Una amplia mayoría de los ciudadanos franceses reclama la expulsión de los extranjeros que cometan delitos, acumulen condenas o permanezcan desempleados durante largos periodos, según una encuesta elaborada por el instituto CSA. El estudio revela que el 83% de los franceses está a favor de expulsar del país a determinadas categorías de extranjeros, concretamente delincuentes, criminales y parados de larga duración.
El resultado refleja un consenso social que atraviesa las divisiones de edad, sexo, clase social e identificación política, y confirma el endurecimiento de la opinión pública francesa ante la inmigración y la inseguridad.
El respaldo resulta especialmente elevado entre los más jóvenes, con un 90% favorable a la medida. Las diferencias por sexo son mínimas: el 82% de los hombres y el 84% de las mujeres defienden que Francia pueda expulsar a los extranjeros comprendidos en esas categorías.
La medida también recibe un apoyo del 84% entre las clases populares, del 87% entre la población inactiva y del 78% entre los profesionales y grupos de mayor nivel socioeconómico. Los datos desmontan así el argumento según el cual las políticas migratorias más firmes responden exclusivamente a una parte envejecida o ideológicamente conservadora de la población.

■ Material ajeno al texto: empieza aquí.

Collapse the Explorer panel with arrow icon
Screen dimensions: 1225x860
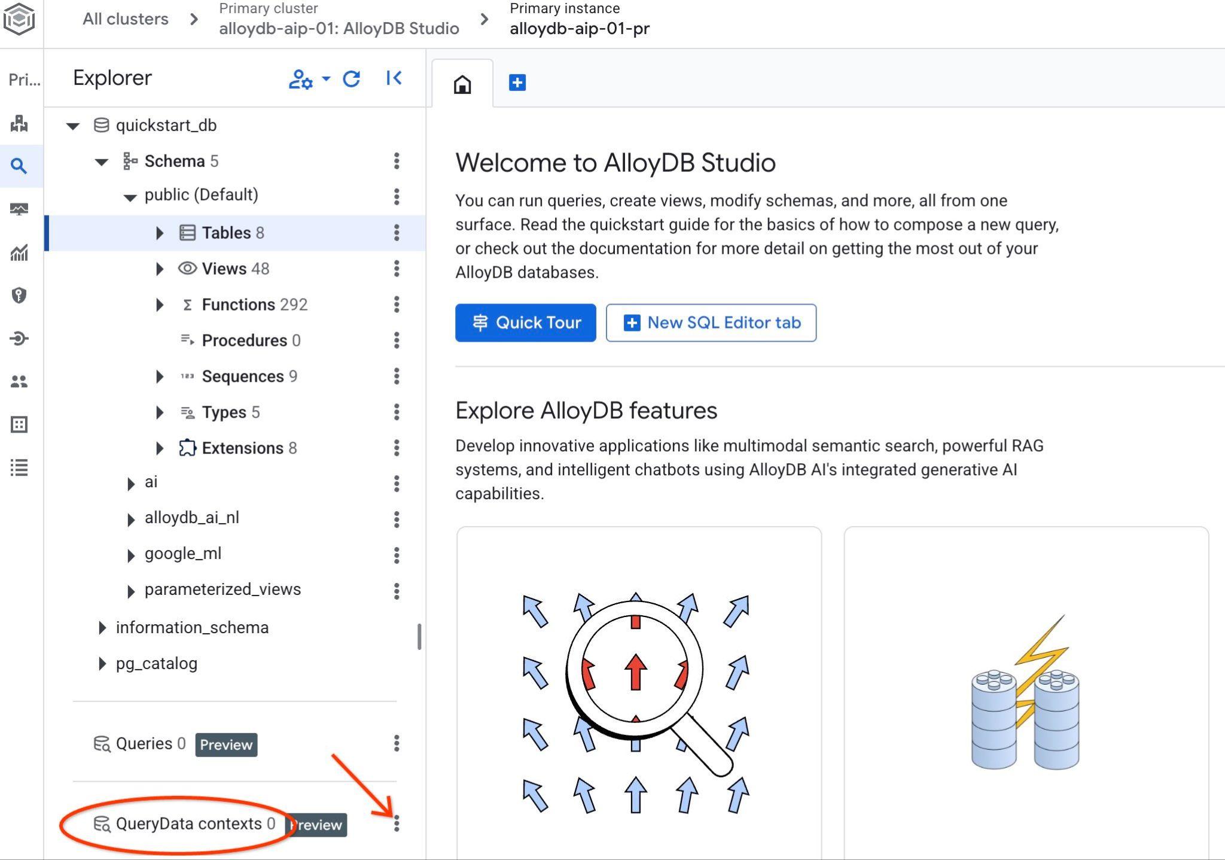click(394, 78)
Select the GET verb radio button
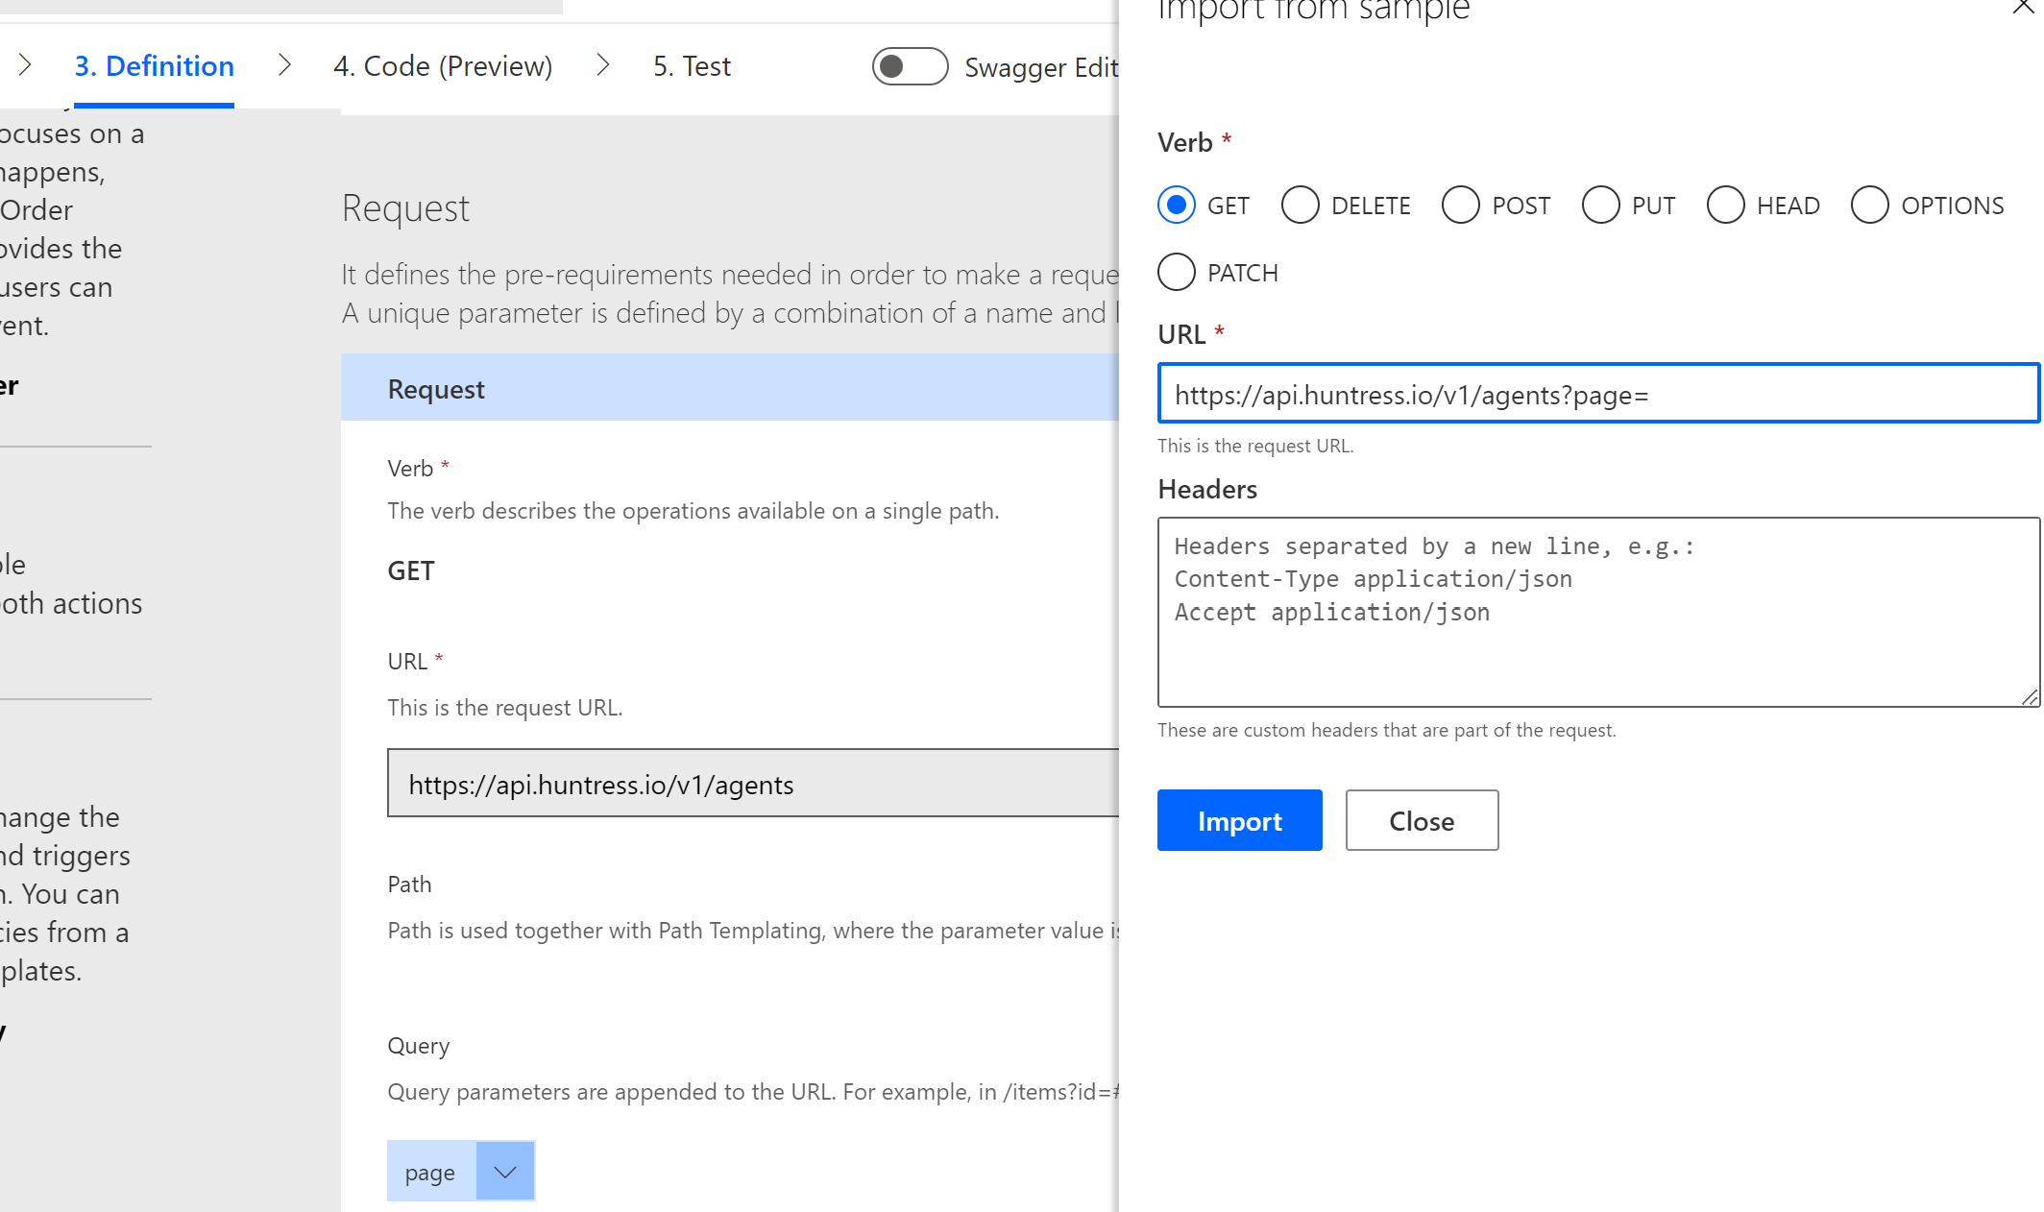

El consenso alcanza incluso a los electores de izquierda. El 69% de quienes se identifican con este bloque político se muestra favorable a las expulsiones. Entre los votantes de La Francia Insumisa, el apoyo llega al 66%. La cifra asciende al 68% entre los ecologistas y al 75% entre los simpatizantes del Partido Socialista.
En la derecha, la adhesión es prácticamente total. El 96% de los electores de Los Republicanos y el 93% de quienes apoyan al Reagrupamiento Nacional respaldan la propuesta.
La encuesta muestra, por tanto, una distancia creciente entre buena parte de la sociedad francesa y unas instituciones que durante años han presentado la expulsión de extranjeros problemáticos como una demanda radical o minoritaria.